Records from a data collection

-----

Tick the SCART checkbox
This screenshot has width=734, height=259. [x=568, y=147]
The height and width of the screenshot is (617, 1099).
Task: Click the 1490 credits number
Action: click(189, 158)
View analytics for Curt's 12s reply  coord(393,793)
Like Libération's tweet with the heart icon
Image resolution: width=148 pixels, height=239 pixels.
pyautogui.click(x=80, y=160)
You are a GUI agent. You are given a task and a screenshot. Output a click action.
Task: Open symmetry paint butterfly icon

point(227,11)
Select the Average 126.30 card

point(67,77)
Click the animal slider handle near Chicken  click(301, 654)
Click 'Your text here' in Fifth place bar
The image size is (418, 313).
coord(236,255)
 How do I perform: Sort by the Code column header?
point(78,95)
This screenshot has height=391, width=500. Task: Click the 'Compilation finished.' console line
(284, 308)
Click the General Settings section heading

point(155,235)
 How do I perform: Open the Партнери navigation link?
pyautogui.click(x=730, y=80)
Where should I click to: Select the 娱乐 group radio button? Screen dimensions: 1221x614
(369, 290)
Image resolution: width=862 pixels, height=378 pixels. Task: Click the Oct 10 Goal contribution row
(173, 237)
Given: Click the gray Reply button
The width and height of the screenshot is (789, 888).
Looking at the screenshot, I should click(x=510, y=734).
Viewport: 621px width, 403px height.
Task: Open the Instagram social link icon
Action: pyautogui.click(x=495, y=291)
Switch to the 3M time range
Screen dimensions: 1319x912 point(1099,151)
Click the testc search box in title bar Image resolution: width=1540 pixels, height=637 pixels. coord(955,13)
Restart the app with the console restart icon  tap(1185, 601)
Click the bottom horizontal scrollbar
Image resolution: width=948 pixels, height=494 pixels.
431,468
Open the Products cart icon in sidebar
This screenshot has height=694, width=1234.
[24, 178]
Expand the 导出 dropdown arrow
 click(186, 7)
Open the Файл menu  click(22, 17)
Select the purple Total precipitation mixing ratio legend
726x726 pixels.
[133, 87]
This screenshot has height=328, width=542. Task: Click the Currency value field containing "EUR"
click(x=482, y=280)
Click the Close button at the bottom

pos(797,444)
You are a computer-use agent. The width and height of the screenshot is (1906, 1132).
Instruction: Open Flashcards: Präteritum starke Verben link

-----

» **The problem**
Write each entry out again. Do not change a word.

» **The completed task**
Tick the SCART checkbox
This screenshot has width=734, height=259. [x=568, y=147]
The height and width of the screenshot is (617, 1099).
Task: Click the 1490 credits number
Action: click(189, 158)
View analytics for Curt's 12s reply  coord(393,793)
Like Libération's tweet with the heart icon
Image resolution: width=148 pixels, height=239 pixels.
pyautogui.click(x=80, y=160)
You are a GUI agent. You are given a task and a screenshot. Output a click action.
Task: Open symmetry paint butterfly icon

point(227,11)
Select the Average 126.30 card

point(67,77)
Click the animal slider handle near Chicken  click(301, 654)
Click 'Your text here' in Fifth place bar
The image size is (418, 313).
coord(236,255)
 How do I perform: Sort by the Code column header?
point(78,95)
This screenshot has height=391, width=500. Task: Click the 'Compilation finished.' console line
(284, 308)
Click the General Settings section heading

point(155,235)
 How do I perform: Open the Партнери navigation link?
pyautogui.click(x=730, y=80)
Where should I click to: Select the 娱乐 group radio button? Screen dimensions: 1221x614
(369, 290)
Image resolution: width=862 pixels, height=378 pixels. Task: Click the Oct 10 Goal contribution row
(173, 237)
Given: Click the gray Reply button
The width and height of the screenshot is (789, 888).
Looking at the screenshot, I should click(x=510, y=734).
Viewport: 621px width, 403px height.
Task: Open the Instagram social link icon
Action: pyautogui.click(x=495, y=291)
Switch to the 3M time range
Screen dimensions: 1319x912 point(1099,151)
Click the testc search box in title bar Image resolution: width=1540 pixels, height=637 pixels. coord(955,13)
Restart the app with the console restart icon  tap(1185, 601)
Click the bottom horizontal scrollbar
Image resolution: width=948 pixels, height=494 pixels.
431,468
Open the Products cart icon in sidebar
This screenshot has height=694, width=1234.
[24, 178]
Expand the 导出 dropdown arrow
 click(186, 7)
Open the Файл menu  click(22, 17)
Select the purple Total precipitation mixing ratio legend
726x726 pixels.
[133, 87]
This screenshot has height=328, width=542. Task: Click the Currency value field containing "EUR"
click(x=482, y=280)
Click the Close button at the bottom

pos(797,444)
You are a computer-use agent. The width and height of the screenshot is (1906, 1132).
Instruction: Open Flashcards: Präteritum starke Verben link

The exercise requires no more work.